Sports
Georgia Hunter Bell storms to second Diamond League win in Paris
Georgia Hunter Bell powered to a season’s best 3:55.63 in the women’s 1500m at Stade Charléty in Paris, holding off Ethiopia’s Freweyni Hailu and France’s Agathe Guillemot on Sunday, June 28, 2026. Hailu finished second in 3:55.92, with Guillemot third in 3:56.24.
The meeting was run in an adapted format after extreme heat pushed local police to ask for sporting events to be cancelled, leaving only professional athletics on the programme. In that stripped-back setting, Hunter Bell looked in control from a long way out, and the final margin confirmed the value of a clean, fast race rather than a messy tactical one.

The Paris victory was Hunter Bell’s second Diamond League win of the 2026 season after her triumph in Rome in May, where she ran 3:58.63, and it was her third Diamond League meeting win overall. With the Wanda Diamond League at its midway point, the timing matters: Hunter Bell has already paired this season’s indoor and outdoor form with a record of delivering on major stages, from Olympic 1500m bronze in 2024 to world indoor gold in Toruń in March 2026 and world 800m silver in Tokyo in 2025 before returning to the 1500m.

That sequence gives Britain a sharper profile in middle-distance running heading into a crowded summer, with the Commonwealth Games in Glasgow due to start in July and the European Championships in Birmingham to follow the next month. Hunter Bell’s repeated ability to run near her best in different race shapes suggests she is not just collecting wins, but building the sort of consistency that carries into medal rounds.

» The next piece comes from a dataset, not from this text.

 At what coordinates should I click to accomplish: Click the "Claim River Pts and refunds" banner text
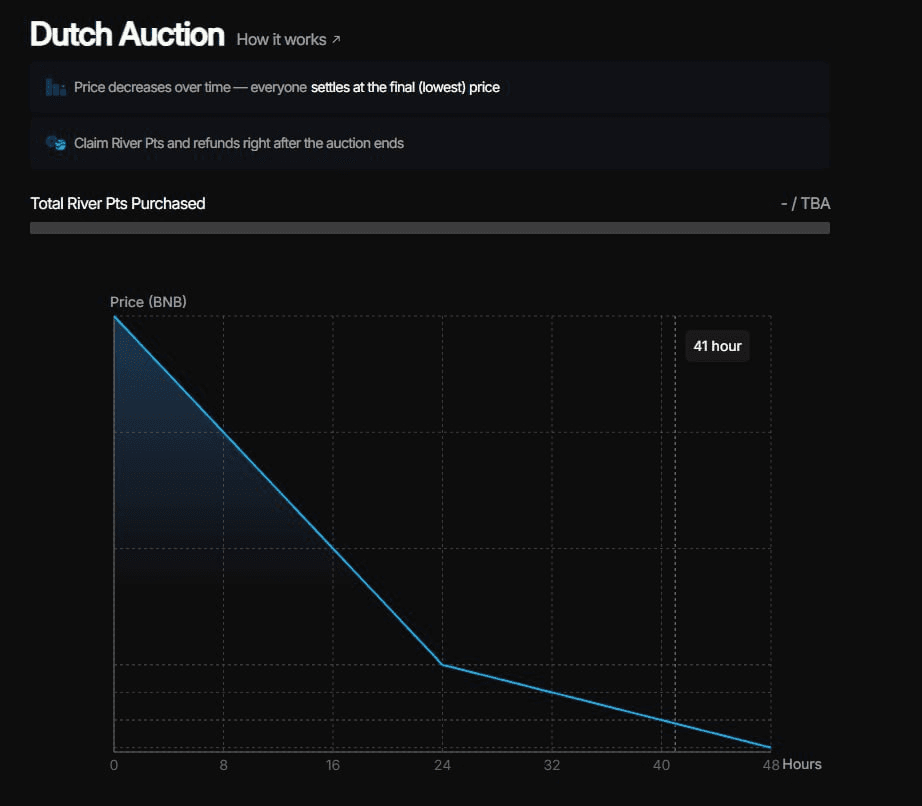pos(239,144)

Paris also produced other major marks on the night. Canada’s Marco Arop won the men’s 800m in 1:41.84, the fastest time in the world this year, while Audrey Werro, Busang Collen Kebinatshipi and Marileidy Paulino set Diamond League records. Hunter Bell said the race was “tough but rewarding” and added that she would head to Prefontaine next week, keeping her season moving on a line that now points beyond one victory in Paris.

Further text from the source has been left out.